§ Your objective
Your answer should consist of each line below that contains the string "Edit".

§ Records for this exercise
__________

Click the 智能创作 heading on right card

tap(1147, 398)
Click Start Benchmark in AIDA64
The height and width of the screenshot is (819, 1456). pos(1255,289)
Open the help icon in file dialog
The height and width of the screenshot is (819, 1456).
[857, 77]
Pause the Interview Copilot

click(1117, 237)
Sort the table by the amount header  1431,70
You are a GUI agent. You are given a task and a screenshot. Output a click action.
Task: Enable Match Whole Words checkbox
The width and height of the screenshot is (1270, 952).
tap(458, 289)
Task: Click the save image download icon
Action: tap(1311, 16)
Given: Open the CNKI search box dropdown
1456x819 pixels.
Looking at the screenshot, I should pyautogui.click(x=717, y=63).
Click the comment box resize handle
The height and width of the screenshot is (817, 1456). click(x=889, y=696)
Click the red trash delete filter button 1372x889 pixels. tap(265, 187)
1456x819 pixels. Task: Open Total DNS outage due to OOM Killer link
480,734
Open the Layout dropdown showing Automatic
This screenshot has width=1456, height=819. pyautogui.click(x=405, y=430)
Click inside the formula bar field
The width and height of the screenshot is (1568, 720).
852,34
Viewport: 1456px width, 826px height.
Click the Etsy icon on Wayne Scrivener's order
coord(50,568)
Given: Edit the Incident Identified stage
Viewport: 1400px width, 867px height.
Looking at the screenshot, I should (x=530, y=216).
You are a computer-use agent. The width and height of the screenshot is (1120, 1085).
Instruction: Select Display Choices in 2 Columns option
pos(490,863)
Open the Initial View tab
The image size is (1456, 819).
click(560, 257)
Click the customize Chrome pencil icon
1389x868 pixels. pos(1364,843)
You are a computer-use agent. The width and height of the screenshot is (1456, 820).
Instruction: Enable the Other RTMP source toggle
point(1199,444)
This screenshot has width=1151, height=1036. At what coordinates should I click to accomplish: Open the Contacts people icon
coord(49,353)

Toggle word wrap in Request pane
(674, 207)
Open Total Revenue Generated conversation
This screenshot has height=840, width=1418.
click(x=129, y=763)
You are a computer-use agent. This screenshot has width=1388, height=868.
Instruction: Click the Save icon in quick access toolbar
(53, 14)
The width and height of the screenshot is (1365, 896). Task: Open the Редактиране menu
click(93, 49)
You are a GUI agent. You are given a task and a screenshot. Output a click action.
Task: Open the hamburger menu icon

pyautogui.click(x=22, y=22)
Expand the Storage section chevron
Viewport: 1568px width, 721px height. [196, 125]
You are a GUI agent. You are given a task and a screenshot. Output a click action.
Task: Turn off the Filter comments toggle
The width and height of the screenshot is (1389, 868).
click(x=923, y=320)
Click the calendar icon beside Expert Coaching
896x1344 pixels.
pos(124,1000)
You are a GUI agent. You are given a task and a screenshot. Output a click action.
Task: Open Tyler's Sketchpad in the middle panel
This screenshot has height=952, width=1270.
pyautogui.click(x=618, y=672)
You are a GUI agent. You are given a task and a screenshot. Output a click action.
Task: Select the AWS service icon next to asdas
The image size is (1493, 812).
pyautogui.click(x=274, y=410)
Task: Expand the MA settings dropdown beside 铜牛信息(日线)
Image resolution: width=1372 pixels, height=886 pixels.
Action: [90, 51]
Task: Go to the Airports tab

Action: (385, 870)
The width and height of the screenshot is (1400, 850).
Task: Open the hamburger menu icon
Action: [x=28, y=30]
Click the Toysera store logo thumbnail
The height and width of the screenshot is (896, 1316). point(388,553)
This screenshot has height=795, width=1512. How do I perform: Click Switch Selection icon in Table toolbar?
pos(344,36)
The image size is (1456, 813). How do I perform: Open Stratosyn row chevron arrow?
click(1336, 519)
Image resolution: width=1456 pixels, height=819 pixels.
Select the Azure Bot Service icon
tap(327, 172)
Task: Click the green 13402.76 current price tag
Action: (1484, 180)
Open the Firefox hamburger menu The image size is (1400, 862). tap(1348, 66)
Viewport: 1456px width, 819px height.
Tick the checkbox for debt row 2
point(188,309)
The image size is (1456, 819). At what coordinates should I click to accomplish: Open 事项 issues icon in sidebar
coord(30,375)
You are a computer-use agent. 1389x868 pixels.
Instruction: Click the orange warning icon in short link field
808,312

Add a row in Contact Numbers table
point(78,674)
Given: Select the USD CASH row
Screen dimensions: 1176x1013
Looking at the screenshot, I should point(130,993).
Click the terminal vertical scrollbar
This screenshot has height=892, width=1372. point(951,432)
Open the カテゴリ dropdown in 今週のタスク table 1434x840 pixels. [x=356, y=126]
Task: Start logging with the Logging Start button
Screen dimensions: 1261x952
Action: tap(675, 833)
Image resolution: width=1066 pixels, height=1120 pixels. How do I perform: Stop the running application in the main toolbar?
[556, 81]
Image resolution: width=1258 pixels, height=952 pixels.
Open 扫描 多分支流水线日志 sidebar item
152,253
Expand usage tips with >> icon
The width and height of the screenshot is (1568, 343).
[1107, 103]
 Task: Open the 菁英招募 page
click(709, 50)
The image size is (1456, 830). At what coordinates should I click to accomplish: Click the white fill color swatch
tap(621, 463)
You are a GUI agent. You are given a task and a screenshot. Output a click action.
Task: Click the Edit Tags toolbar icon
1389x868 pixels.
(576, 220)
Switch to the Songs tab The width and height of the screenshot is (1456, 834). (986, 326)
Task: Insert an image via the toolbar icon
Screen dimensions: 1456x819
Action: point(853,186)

__________

§ Solution below
Given: Edit the Incident Identified stage
Task: Click the Edit Tags toolbar icon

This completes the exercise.